WHAT TO DO = All the data below needs to be retyped exactly as shown.

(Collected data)

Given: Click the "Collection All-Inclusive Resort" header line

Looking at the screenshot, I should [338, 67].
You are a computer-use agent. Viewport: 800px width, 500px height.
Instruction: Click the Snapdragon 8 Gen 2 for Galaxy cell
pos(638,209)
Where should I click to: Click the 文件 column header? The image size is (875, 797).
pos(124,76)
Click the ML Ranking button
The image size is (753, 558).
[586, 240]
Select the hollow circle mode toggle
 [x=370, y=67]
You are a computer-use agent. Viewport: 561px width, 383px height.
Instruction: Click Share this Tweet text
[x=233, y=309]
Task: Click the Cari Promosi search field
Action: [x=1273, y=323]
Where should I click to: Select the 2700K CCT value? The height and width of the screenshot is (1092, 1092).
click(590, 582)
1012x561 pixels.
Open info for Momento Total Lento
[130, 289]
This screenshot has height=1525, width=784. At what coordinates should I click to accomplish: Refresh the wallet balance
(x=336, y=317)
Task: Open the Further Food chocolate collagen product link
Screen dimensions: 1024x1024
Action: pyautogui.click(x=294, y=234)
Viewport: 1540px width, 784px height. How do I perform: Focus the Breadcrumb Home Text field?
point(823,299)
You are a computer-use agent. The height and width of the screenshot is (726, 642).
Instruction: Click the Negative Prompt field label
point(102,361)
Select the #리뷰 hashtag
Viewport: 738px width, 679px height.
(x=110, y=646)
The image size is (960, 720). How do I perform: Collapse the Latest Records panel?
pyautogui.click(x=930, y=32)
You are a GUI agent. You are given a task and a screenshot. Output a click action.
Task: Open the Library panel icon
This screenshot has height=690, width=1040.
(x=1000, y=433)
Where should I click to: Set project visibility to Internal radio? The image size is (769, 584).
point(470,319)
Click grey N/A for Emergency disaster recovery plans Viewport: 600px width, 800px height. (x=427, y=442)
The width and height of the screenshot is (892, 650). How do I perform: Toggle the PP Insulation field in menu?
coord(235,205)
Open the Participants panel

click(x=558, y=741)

ANSWER BOX =
Given: Click the "Collection All-Inclusive Resort" header line

Looking at the screenshot, I should [338, 67].
You are a computer-use agent. Viewport: 800px width, 500px height.
Instruction: Click the Snapdragon 8 Gen 2 for Galaxy cell
pos(638,209)
Where should I click to: Click the 文件 column header? The image size is (875, 797).
pos(124,76)
Click the ML Ranking button
The image size is (753, 558).
[586, 240]
Select the hollow circle mode toggle
 [x=370, y=67]
You are a computer-use agent. Viewport: 561px width, 383px height.
Instruction: Click Share this Tweet text
[x=233, y=309]
Task: Click the Cari Promosi search field
Action: [x=1273, y=323]
Where should I click to: Select the 2700K CCT value? The height and width of the screenshot is (1092, 1092).
click(590, 582)
1012x561 pixels.
Open info for Momento Total Lento
[130, 289]
This screenshot has height=1525, width=784. At what coordinates should I click to accomplish: Refresh the wallet balance
(x=336, y=317)
Task: Open the Further Food chocolate collagen product link
Screen dimensions: 1024x1024
Action: pyautogui.click(x=294, y=234)
Viewport: 1540px width, 784px height. How do I perform: Focus the Breadcrumb Home Text field?
point(823,299)
You are a computer-use agent. The height and width of the screenshot is (726, 642).
Instruction: Click the Negative Prompt field label
point(102,361)
Select the #리뷰 hashtag
Viewport: 738px width, 679px height.
(x=110, y=646)
The image size is (960, 720). How do I perform: Collapse the Latest Records panel?
pyautogui.click(x=930, y=32)
You are a GUI agent. You are given a task and a screenshot. Output a click action.
Task: Open the Library panel icon
This screenshot has height=690, width=1040.
(x=1000, y=433)
Where should I click to: Set project visibility to Internal radio? The image size is (769, 584).
point(470,319)
Click grey N/A for Emergency disaster recovery plans Viewport: 600px width, 800px height. (x=427, y=442)
The width and height of the screenshot is (892, 650). How do I perform: Toggle the PP Insulation field in menu?
coord(235,205)
Open the Participants panel

click(x=558, y=741)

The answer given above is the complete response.